1 Internal combustion engine
4 Exhaust passage 24 NOx catalyst 25 Urea injector 47 Upstream NOx sensor 48 Downstream NOx sensor 100 Electronic control unit (ECU)

Claims (6)

A selective reduction type NOx catalyst provided in the exhaust passage;
A reducing agent injection valve provided in the exhaust passage upstream of the NOx catalyst;
An estimation unit for calculating a first estimated adsorption amount and a second estimated adsorption amount which are different estimated values of the ammonia adsorption amount of the NOx catalyst;
A control unit that controls the reducing agent injection amount injected from the reducing agent injection valve based on the first estimated adsorption amount calculated by the estimating unit;
A detection unit for detecting an actual purification rate of the NOx catalyst;
A determination unit that determines whether the first estimated adsorption amount and the second estimated adsorption amount calculated by the estimation unit are normal based on the actual purification rate detected by the detection unit;
With
The determination unit
Calculate the normal range of the purification rate based on the actual purification rate,
Calculating the first purification rate based on the first estimated adsorption amount and calculating the second purification rate based on the second estimated adsorption amount;
An exhaust gas purification apparatus for an internal combustion engine, wherein the first purification rate and the second purification rate are compared with a normal range to determine whether or not the first estimated adsorption amount and the second estimated adsorption amount are normal.
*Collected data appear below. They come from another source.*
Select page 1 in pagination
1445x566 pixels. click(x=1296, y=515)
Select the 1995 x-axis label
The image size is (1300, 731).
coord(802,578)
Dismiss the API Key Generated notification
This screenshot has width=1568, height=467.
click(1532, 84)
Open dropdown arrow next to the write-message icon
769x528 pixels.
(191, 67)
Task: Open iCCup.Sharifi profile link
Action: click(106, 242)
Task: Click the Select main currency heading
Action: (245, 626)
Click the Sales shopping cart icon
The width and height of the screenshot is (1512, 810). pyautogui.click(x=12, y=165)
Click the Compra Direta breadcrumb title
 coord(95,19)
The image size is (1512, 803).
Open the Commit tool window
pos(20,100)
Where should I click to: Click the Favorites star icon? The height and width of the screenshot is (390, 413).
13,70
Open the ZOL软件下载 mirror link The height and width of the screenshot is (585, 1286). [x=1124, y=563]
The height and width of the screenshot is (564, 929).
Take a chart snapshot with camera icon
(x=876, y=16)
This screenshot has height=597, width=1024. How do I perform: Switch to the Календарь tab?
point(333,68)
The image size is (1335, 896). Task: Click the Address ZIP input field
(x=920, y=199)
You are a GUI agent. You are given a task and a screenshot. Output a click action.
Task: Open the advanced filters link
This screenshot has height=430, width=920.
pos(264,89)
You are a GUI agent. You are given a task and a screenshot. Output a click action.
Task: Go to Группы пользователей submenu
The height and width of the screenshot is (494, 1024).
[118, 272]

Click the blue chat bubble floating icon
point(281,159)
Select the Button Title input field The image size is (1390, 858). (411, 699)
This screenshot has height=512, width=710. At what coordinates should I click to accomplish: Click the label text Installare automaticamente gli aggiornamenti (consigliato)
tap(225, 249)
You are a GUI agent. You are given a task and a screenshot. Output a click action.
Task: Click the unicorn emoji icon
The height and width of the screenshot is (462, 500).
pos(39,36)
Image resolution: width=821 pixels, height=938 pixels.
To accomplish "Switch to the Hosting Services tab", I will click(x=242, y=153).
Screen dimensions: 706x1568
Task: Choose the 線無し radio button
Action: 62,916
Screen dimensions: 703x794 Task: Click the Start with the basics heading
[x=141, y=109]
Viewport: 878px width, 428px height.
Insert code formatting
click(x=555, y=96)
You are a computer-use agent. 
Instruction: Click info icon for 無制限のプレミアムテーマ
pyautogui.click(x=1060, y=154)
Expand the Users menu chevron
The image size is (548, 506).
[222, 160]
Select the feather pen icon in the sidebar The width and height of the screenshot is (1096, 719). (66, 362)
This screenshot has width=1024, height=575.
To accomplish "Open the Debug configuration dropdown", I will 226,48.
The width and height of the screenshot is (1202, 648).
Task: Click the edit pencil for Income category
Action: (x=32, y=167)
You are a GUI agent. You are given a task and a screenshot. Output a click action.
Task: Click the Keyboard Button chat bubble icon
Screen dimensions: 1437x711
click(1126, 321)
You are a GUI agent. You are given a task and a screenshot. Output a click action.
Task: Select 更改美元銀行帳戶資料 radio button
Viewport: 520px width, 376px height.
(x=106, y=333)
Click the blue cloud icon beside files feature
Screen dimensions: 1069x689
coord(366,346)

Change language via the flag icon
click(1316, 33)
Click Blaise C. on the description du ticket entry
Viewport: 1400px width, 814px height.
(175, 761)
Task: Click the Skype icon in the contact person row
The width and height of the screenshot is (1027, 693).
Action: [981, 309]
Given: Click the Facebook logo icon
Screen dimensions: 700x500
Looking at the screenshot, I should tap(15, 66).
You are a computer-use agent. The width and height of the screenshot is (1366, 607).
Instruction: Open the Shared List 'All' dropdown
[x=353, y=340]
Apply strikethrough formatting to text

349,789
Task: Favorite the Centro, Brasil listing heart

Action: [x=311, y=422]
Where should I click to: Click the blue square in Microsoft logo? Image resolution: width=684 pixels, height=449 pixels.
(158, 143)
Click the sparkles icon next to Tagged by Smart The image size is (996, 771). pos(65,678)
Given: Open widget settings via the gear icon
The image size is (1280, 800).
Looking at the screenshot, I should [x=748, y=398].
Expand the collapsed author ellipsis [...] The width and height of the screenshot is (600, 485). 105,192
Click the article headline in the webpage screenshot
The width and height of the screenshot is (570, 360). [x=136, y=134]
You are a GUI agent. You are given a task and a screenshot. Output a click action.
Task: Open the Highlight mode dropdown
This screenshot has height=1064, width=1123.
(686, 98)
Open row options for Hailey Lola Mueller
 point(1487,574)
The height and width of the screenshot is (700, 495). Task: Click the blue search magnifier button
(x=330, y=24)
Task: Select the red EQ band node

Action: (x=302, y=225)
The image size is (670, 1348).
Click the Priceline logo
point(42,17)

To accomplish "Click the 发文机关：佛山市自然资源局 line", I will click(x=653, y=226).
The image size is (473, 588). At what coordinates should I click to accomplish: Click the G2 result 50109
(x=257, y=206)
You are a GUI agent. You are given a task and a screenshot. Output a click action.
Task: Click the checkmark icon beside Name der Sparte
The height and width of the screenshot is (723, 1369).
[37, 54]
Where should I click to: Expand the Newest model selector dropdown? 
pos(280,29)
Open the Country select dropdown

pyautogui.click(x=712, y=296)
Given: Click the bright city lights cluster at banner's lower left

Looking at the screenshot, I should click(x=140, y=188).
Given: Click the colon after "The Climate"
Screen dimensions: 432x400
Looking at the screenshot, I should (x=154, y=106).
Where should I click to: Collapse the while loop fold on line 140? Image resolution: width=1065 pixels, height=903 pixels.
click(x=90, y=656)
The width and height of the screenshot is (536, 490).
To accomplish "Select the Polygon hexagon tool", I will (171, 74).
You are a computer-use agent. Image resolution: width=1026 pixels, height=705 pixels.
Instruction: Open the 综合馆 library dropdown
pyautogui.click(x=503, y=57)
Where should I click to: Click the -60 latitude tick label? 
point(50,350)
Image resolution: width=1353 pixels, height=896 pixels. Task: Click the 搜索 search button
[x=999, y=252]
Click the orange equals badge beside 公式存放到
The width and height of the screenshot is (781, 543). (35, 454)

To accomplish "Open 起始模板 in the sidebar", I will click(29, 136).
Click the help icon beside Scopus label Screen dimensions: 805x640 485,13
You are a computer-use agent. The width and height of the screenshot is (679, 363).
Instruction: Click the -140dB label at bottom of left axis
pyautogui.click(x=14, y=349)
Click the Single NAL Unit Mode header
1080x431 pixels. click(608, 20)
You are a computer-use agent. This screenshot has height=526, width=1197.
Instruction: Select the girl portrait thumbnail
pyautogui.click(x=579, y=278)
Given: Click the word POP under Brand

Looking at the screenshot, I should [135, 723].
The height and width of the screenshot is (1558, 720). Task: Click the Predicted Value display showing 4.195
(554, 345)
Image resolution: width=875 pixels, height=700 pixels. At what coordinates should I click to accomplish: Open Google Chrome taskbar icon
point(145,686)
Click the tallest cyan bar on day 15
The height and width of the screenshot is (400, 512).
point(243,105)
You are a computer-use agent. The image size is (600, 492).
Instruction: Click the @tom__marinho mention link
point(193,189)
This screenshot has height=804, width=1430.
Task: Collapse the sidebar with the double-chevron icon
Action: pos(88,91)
When one of the first purification rate and the second purification rate is out of the normal range, one value of the first estimated adsorption amount and the second estimated adsorption amount corresponding to the one purification rate is set to the other value before the determination. The exhaust gas purification apparatus for an internal combustion engine according to claim 1, further comprising a repairing unit that performs a repairing operation for repairing using the engine. In the repair operation, the repair unit replaces one estimated adsorption amount value corresponding to one purification rate with the other estimated adsorption amount value corresponding to the other purification rate or a value obtained by correcting this value. The exhaust emission control device for an internal combustion engine according to claim 2, wherein calculation of one estimated adsorption amount is executed. The exhaust gas purification of an internal combustion engine according to claim 2 or 3, wherein the determination unit determines that one of the estimated adsorption amounts is abnormal when one of the purification rates is out of a normal range after performing the repair operation by the repair unit. apparatus. A selective reduction type NOx catalyst provided in the exhaust passage;
A reducing agent injection valve provided in the exhaust passage upstream of the NOx catalyst;
An estimation unit for calculating a first estimated adsorption amount and a second estimated adsorption amount which are different estimated values of the ammonia adsorption amount of the NOx catalyst;
A control unit that controls the reducing agent injection amount injected from the reducing agent injection valve based on the first estimated adsorption amount calculated by the estimating unit;
A detection unit for detecting an actual purification rate of the NOx catalyst;
A normal range of the purification rate is calculated based on the actual purification rate detected by the detection unit, a first purification rate is calculated based on the first estimated adsorption amount, and a second purification is performed based on the second estimated adsorption amount. A calculation unit for calculating a rate;
When one of the first purification rate and the second purification rate is outside the normal range, one value of the first estimated adsorption amount and the second estimated adsorption amount corresponding to the one purification rate is used by using the other value. A repair unit for performing a repair operation for repair;
An exhaust emission control device for an internal combustion engine, comprising: In the repair operation, the repair unit replaces one estimated adsorption amount value corresponding to one purification rate with the other estimated adsorption amount value corresponding to the other purification rate or a value obtained by correcting this value. The exhaust purification device for an internal combustion engine according to claim 5, wherein calculation of one estimated adsorption amount is executed.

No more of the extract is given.